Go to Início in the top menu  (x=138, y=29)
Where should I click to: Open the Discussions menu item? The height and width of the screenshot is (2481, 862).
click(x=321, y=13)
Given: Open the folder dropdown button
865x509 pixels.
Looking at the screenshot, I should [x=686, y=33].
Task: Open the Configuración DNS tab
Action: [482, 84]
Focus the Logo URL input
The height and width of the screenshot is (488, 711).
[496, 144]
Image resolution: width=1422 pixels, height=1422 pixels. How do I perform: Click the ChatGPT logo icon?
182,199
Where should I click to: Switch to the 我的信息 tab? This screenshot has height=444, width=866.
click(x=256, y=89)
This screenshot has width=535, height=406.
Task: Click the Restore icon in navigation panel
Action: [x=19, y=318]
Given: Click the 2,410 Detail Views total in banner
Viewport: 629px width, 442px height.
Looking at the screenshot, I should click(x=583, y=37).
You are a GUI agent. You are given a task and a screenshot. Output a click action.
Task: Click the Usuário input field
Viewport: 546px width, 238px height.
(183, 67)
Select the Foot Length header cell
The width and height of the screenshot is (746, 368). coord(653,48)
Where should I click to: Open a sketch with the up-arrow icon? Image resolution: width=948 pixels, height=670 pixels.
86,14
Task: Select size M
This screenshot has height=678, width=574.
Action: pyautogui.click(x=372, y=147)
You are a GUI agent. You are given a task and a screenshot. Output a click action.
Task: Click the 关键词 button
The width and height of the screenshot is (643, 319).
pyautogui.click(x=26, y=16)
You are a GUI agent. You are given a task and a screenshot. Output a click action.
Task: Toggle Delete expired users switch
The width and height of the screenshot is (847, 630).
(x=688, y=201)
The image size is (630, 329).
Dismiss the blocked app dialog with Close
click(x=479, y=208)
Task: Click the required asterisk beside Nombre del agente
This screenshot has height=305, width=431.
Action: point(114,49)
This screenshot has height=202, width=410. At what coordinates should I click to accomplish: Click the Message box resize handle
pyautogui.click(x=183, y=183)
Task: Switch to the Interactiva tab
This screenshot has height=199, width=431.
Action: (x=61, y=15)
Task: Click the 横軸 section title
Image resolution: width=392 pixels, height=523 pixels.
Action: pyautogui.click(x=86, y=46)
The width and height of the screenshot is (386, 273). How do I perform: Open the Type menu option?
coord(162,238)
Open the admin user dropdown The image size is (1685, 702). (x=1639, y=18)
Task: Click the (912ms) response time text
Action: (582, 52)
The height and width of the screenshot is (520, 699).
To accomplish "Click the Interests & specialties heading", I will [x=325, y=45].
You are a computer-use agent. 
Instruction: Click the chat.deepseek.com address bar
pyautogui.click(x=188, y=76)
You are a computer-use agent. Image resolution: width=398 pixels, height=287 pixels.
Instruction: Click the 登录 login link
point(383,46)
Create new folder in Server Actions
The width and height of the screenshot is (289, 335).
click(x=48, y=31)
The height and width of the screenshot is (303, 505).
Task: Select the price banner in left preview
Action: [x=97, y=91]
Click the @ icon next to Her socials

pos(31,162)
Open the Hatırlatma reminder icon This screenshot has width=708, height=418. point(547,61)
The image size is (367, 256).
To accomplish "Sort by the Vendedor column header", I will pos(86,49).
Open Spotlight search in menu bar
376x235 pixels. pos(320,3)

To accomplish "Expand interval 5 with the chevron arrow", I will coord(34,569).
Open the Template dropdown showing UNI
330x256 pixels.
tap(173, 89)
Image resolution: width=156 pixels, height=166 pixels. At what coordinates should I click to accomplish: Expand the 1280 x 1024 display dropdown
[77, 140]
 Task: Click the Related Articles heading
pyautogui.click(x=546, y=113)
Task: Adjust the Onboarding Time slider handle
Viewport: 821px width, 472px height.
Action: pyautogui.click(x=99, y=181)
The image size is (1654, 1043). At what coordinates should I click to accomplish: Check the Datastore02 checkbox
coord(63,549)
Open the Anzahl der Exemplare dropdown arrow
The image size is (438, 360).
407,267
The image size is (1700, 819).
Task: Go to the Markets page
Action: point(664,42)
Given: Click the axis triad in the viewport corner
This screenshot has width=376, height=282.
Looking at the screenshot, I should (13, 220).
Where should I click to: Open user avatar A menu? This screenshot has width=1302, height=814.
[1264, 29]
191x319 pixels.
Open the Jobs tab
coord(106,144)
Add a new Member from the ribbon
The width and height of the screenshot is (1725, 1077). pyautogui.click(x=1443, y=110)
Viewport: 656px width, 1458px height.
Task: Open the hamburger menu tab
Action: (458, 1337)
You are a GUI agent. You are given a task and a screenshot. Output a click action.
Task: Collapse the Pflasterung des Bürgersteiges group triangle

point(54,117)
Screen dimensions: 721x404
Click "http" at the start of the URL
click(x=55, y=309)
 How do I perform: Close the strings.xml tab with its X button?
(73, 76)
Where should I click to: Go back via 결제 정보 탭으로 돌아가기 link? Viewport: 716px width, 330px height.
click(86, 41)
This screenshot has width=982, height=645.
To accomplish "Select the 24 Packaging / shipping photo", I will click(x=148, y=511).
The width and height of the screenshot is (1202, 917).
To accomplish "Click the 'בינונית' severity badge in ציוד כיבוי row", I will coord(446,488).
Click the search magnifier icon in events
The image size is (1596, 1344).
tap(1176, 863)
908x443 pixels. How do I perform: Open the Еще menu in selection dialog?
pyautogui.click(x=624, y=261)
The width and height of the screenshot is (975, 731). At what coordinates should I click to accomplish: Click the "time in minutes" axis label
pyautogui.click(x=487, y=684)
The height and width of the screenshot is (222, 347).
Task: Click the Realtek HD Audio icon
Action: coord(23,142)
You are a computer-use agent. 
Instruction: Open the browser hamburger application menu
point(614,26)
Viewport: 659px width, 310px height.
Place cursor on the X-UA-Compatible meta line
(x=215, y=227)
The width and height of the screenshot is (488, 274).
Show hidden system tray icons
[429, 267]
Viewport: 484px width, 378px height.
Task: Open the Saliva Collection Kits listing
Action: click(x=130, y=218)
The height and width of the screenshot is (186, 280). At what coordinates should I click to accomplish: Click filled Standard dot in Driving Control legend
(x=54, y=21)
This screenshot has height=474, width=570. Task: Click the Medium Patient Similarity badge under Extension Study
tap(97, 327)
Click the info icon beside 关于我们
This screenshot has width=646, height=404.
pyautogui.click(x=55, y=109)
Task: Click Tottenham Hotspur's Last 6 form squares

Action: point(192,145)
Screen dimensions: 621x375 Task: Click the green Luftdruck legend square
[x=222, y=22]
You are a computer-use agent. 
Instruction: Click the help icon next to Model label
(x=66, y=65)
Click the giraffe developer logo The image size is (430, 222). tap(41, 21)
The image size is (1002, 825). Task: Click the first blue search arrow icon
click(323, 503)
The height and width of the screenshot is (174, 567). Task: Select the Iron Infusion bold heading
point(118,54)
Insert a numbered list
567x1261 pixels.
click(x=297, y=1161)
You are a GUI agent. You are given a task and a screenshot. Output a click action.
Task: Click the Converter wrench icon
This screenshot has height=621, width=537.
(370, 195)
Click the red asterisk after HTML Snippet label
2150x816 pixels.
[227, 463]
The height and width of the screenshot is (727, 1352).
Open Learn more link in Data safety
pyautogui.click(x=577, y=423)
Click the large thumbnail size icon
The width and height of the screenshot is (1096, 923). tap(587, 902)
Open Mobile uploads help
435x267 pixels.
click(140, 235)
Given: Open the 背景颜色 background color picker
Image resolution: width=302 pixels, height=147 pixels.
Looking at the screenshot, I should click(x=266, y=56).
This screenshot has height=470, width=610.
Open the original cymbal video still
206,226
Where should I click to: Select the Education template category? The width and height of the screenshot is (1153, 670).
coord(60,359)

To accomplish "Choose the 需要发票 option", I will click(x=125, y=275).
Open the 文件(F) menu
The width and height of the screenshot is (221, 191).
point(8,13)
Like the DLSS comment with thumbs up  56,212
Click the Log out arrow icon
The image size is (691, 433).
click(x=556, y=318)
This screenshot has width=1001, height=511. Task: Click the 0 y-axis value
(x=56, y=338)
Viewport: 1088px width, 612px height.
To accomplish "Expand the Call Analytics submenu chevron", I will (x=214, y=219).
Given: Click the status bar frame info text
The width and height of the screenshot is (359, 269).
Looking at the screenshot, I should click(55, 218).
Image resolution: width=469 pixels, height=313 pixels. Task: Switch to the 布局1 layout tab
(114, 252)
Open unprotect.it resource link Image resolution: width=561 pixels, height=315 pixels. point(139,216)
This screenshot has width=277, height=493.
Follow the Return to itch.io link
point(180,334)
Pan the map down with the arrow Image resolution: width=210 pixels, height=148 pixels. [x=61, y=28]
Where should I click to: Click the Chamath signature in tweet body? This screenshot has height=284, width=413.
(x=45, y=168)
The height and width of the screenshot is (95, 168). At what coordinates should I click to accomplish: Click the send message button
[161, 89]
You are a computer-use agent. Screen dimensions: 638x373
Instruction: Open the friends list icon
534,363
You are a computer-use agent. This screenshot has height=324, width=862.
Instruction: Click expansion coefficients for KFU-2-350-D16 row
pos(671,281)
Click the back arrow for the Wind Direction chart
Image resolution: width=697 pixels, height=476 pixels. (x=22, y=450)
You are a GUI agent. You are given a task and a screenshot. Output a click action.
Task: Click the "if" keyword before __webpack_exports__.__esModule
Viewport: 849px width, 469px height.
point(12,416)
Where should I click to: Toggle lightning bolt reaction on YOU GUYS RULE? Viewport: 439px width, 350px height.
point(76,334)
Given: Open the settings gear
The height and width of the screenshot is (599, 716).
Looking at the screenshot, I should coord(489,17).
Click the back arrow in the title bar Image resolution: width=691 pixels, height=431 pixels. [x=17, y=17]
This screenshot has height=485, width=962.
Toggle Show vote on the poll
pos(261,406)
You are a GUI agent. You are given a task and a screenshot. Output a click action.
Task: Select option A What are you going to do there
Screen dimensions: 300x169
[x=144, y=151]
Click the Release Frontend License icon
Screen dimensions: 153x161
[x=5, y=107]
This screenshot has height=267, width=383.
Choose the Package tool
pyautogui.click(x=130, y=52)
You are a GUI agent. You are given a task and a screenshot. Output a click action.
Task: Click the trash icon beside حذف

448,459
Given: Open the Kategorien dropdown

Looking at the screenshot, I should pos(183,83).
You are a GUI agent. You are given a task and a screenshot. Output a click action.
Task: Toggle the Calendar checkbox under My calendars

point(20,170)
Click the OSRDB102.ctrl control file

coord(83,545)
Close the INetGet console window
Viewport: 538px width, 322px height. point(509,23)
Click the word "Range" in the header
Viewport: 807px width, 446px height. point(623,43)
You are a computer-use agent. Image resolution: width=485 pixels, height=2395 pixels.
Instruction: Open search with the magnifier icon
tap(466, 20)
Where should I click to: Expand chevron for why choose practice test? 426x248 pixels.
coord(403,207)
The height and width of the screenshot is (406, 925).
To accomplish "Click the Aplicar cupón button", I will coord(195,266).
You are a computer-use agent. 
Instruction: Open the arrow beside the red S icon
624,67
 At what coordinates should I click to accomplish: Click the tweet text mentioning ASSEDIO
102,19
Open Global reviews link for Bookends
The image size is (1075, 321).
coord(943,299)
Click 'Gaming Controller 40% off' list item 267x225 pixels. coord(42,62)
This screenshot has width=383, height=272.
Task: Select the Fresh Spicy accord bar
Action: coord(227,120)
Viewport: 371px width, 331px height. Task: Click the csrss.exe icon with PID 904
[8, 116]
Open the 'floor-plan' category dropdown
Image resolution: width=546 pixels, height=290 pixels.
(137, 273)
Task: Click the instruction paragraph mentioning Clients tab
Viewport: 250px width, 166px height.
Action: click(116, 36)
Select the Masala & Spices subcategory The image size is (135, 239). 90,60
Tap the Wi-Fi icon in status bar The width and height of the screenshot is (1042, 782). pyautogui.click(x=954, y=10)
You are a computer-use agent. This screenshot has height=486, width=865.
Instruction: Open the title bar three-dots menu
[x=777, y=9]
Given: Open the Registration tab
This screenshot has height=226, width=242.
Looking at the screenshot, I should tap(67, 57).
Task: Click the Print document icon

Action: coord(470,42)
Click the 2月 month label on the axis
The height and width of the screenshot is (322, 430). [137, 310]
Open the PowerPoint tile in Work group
────
* [Exercise instructions] Scan the records for the word "folder". Copy each line where it turns up.

* [Result of the task]
Given: Open the folder dropdown button
Create new folder in Server Actions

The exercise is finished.